>>>>>

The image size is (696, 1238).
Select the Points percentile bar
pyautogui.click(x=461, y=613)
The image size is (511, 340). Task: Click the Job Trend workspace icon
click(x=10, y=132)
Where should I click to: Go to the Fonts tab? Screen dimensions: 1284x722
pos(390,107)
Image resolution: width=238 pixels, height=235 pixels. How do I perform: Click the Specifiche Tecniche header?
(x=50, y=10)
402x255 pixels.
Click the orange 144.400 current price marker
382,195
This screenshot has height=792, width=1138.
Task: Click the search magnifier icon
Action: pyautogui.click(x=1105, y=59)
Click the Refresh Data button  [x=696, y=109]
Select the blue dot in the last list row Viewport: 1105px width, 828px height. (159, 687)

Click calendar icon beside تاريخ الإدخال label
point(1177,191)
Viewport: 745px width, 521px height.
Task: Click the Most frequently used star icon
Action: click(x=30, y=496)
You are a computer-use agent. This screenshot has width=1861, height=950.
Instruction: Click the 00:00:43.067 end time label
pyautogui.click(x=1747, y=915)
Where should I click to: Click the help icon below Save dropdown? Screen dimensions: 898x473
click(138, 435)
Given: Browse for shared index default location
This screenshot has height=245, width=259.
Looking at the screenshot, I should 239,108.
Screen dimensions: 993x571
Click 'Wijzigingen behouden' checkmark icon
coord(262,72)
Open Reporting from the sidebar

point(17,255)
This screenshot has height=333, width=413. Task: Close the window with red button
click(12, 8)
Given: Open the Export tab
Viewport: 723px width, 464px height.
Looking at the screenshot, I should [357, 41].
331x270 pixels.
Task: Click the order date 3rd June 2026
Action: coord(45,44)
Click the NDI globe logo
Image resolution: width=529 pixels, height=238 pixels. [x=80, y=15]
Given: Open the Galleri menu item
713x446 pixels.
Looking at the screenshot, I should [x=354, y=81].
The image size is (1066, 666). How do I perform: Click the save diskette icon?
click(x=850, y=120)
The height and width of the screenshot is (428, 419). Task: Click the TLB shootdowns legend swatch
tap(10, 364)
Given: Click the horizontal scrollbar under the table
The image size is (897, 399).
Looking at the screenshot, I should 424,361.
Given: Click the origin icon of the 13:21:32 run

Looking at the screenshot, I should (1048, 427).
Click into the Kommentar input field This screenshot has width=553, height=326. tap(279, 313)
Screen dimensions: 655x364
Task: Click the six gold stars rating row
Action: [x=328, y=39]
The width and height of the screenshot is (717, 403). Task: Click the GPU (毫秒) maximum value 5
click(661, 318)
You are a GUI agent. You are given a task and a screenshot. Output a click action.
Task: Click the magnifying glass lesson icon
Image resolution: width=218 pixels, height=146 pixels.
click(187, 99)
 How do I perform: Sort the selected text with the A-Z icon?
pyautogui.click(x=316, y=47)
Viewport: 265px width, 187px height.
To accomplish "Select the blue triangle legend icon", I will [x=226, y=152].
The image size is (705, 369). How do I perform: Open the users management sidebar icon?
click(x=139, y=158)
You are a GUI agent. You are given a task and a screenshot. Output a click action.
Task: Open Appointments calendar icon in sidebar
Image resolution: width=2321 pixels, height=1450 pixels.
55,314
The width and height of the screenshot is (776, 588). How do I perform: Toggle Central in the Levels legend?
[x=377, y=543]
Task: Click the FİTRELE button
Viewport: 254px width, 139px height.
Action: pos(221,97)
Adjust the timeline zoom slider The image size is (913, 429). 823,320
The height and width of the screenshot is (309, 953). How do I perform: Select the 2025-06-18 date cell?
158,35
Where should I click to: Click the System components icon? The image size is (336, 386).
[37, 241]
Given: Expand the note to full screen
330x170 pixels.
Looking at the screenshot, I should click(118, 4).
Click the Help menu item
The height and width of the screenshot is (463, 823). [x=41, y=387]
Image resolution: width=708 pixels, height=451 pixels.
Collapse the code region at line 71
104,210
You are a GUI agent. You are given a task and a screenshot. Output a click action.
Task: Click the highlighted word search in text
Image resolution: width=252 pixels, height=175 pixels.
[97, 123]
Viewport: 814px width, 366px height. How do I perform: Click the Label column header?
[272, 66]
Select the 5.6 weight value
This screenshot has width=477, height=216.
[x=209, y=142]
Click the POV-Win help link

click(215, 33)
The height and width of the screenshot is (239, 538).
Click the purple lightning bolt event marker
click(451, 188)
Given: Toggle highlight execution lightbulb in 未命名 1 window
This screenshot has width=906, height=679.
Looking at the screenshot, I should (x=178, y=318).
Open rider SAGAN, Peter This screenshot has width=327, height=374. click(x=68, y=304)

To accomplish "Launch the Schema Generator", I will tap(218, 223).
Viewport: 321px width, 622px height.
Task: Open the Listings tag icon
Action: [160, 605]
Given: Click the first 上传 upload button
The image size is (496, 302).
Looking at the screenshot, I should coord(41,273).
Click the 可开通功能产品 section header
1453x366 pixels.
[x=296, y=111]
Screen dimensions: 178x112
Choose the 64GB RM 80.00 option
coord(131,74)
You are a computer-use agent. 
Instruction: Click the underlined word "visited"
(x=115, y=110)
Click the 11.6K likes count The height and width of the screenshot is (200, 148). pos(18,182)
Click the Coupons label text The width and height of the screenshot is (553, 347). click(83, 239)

<<<<<

ACTIVITY: The response should consist of all the entries, copied without any alteration.

ANSWER BOX:
The image size is (696, 1238).
Select the Points percentile bar
pyautogui.click(x=461, y=613)
The image size is (511, 340). Task: Click the Job Trend workspace icon
click(x=10, y=132)
Where should I click to: Go to the Fonts tab? Screen dimensions: 1284x722
pos(390,107)
Image resolution: width=238 pixels, height=235 pixels. How do I perform: Click the Specifiche Tecniche header?
(x=50, y=10)
402x255 pixels.
Click the orange 144.400 current price marker
382,195
This screenshot has height=792, width=1138.
Task: Click the search magnifier icon
Action: pyautogui.click(x=1105, y=59)
Click the Refresh Data button  [x=696, y=109]
Select the blue dot in the last list row Viewport: 1105px width, 828px height. (159, 687)

Click calendar icon beside تاريخ الإدخال label
point(1177,191)
Viewport: 745px width, 521px height.
Task: Click the Most frequently used star icon
Action: click(x=30, y=496)
You are a computer-use agent. This screenshot has width=1861, height=950.
Instruction: Click the 00:00:43.067 end time label
pyautogui.click(x=1747, y=915)
Where should I click to: Click the help icon below Save dropdown? Screen dimensions: 898x473
click(138, 435)
Given: Browse for shared index default location
This screenshot has height=245, width=259.
Looking at the screenshot, I should 239,108.
Screen dimensions: 993x571
Click 'Wijzigingen behouden' checkmark icon
coord(262,72)
Open Reporting from the sidebar

point(17,255)
This screenshot has height=333, width=413. Task: Close the window with red button
click(12, 8)
Given: Open the Export tab
Viewport: 723px width, 464px height.
Looking at the screenshot, I should [357, 41].
331x270 pixels.
Task: Click the order date 3rd June 2026
Action: coord(45,44)
Click the NDI globe logo
Image resolution: width=529 pixels, height=238 pixels. [x=80, y=15]
Given: Open the Galleri menu item
713x446 pixels.
Looking at the screenshot, I should [x=354, y=81].
The image size is (1066, 666). How do I perform: Click the save diskette icon?
click(x=850, y=120)
The height and width of the screenshot is (428, 419). Task: Click the TLB shootdowns legend swatch
tap(10, 364)
Given: Click the horizontal scrollbar under the table
The image size is (897, 399).
Looking at the screenshot, I should 424,361.
Given: Click the origin icon of the 13:21:32 run

Looking at the screenshot, I should (1048, 427).
Click into the Kommentar input field This screenshot has width=553, height=326. tap(279, 313)
Screen dimensions: 655x364
Task: Click the six gold stars rating row
Action: [x=328, y=39]
The width and height of the screenshot is (717, 403). Task: Click the GPU (毫秒) maximum value 5
click(661, 318)
You are a GUI agent. You are given a task and a screenshot. Output a click action.
Task: Click the magnifying glass lesson icon
Image resolution: width=218 pixels, height=146 pixels.
click(187, 99)
 How do I perform: Sort the selected text with the A-Z icon?
pyautogui.click(x=316, y=47)
Viewport: 265px width, 187px height.
To accomplish "Select the blue triangle legend icon", I will [x=226, y=152].
The image size is (705, 369). How do I perform: Open the users management sidebar icon?
click(x=139, y=158)
You are a GUI agent. You are given a task and a screenshot. Output a click action.
Task: Open Appointments calendar icon in sidebar
Image resolution: width=2321 pixels, height=1450 pixels.
55,314
The width and height of the screenshot is (776, 588). How do I perform: Toggle Central in the Levels legend?
[x=377, y=543]
Task: Click the FİTRELE button
Viewport: 254px width, 139px height.
Action: pos(221,97)
Adjust the timeline zoom slider The image size is (913, 429). 823,320
The height and width of the screenshot is (309, 953). How do I perform: Select the 2025-06-18 date cell?
158,35
Where should I click to: Click the System components icon? The image size is (336, 386).
[37, 241]
Given: Expand the note to full screen
330x170 pixels.
Looking at the screenshot, I should click(118, 4).
Click the Help menu item
The height and width of the screenshot is (463, 823). [x=41, y=387]
Image resolution: width=708 pixels, height=451 pixels.
Collapse the code region at line 71
104,210
You are a GUI agent. You are given a task and a screenshot. Output a click action.
Task: Click the highlighted word search in text
Image resolution: width=252 pixels, height=175 pixels.
[97, 123]
Viewport: 814px width, 366px height. How do I perform: Click the Label column header?
[272, 66]
Select the 5.6 weight value
This screenshot has width=477, height=216.
[x=209, y=142]
Click the POV-Win help link

click(215, 33)
The height and width of the screenshot is (239, 538).
Click the purple lightning bolt event marker
click(451, 188)
Given: Toggle highlight execution lightbulb in 未命名 1 window
This screenshot has width=906, height=679.
Looking at the screenshot, I should (x=178, y=318).
Open rider SAGAN, Peter This screenshot has width=327, height=374. click(x=68, y=304)

To accomplish "Launch the Schema Generator", I will tap(218, 223).
Viewport: 321px width, 622px height.
Task: Open the Listings tag icon
Action: [160, 605]
Given: Click the first 上传 upload button
The image size is (496, 302).
Looking at the screenshot, I should coord(41,273).
Click the 可开通功能产品 section header
1453x366 pixels.
[x=296, y=111]
Screen dimensions: 178x112
Choose the 64GB RM 80.00 option
coord(131,74)
You are a computer-use agent. 
Instruction: Click the underlined word "visited"
(x=115, y=110)
Click the 11.6K likes count The height and width of the screenshot is (200, 148). pos(18,182)
Click the Coupons label text The width and height of the screenshot is (553, 347). click(83, 239)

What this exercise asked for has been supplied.